[Start of section]

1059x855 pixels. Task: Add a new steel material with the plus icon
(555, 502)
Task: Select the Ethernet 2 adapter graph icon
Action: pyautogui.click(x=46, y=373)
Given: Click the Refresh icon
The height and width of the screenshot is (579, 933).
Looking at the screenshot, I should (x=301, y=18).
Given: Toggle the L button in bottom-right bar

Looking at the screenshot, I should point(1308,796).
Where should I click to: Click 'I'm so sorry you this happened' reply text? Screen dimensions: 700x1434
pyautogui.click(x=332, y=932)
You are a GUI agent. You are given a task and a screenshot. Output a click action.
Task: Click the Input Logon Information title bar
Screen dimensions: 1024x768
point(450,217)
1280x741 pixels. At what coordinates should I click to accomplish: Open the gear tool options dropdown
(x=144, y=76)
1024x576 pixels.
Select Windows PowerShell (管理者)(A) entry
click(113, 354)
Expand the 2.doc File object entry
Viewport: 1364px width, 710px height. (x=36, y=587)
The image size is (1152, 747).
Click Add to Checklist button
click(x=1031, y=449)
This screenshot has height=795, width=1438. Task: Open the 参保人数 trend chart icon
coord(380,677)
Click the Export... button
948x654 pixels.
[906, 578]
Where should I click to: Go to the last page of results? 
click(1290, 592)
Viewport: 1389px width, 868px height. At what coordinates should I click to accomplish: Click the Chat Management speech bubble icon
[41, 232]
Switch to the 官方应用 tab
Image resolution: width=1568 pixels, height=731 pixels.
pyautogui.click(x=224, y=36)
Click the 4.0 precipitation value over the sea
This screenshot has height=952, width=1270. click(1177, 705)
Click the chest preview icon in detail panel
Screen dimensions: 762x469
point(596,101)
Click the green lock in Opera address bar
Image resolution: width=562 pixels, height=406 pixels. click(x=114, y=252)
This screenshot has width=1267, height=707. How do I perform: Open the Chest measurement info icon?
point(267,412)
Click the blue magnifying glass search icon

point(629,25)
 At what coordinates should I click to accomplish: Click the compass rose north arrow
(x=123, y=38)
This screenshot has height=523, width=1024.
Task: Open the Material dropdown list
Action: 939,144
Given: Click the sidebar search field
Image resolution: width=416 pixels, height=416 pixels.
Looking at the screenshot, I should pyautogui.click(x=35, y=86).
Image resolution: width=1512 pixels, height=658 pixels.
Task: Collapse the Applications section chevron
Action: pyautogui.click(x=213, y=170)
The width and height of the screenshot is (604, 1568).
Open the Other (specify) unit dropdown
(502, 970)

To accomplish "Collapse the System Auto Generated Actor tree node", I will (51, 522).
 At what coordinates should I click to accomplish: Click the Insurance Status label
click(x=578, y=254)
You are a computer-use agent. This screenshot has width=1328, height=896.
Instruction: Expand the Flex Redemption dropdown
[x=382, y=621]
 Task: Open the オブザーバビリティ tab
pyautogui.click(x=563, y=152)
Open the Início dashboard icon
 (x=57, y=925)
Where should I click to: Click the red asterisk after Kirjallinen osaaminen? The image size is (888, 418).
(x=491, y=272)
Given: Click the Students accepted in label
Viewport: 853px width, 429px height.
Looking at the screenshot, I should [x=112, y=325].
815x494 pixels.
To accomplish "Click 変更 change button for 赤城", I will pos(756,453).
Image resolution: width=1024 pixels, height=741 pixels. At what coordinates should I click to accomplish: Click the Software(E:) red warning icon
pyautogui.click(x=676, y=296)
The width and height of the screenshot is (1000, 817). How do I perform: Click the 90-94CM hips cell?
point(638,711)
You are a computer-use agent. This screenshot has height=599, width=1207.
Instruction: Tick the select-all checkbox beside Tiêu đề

[End of section]

■ **What is being asked**: Could you give again exactly the lines from the line containing "has width=1328, height=896." through the final line of the data above, and no others?

■ **Reply**:
You are a computer-use agent. This screenshot has width=1328, height=896.
Instruction: Expand the Flex Redemption dropdown
[x=382, y=621]
 Task: Open the オブザーバビリティ tab
pyautogui.click(x=563, y=152)
Open the Início dashboard icon
 (x=57, y=925)
Where should I click to: Click the red asterisk after Kirjallinen osaaminen? The image size is (888, 418).
(x=491, y=272)
Given: Click the Students accepted in label
Viewport: 853px width, 429px height.
Looking at the screenshot, I should [x=112, y=325].
815x494 pixels.
To accomplish "Click 変更 change button for 赤城", I will pos(756,453).
Image resolution: width=1024 pixels, height=741 pixels. At what coordinates should I click to accomplish: Click the Software(E:) red warning icon
pyautogui.click(x=676, y=296)
The width and height of the screenshot is (1000, 817). How do I perform: Click the 90-94CM hips cell?
point(638,711)
You are a computer-use agent. This screenshot has height=599, width=1207.
Instruction: Tick the select-all checkbox beside Tiêu đề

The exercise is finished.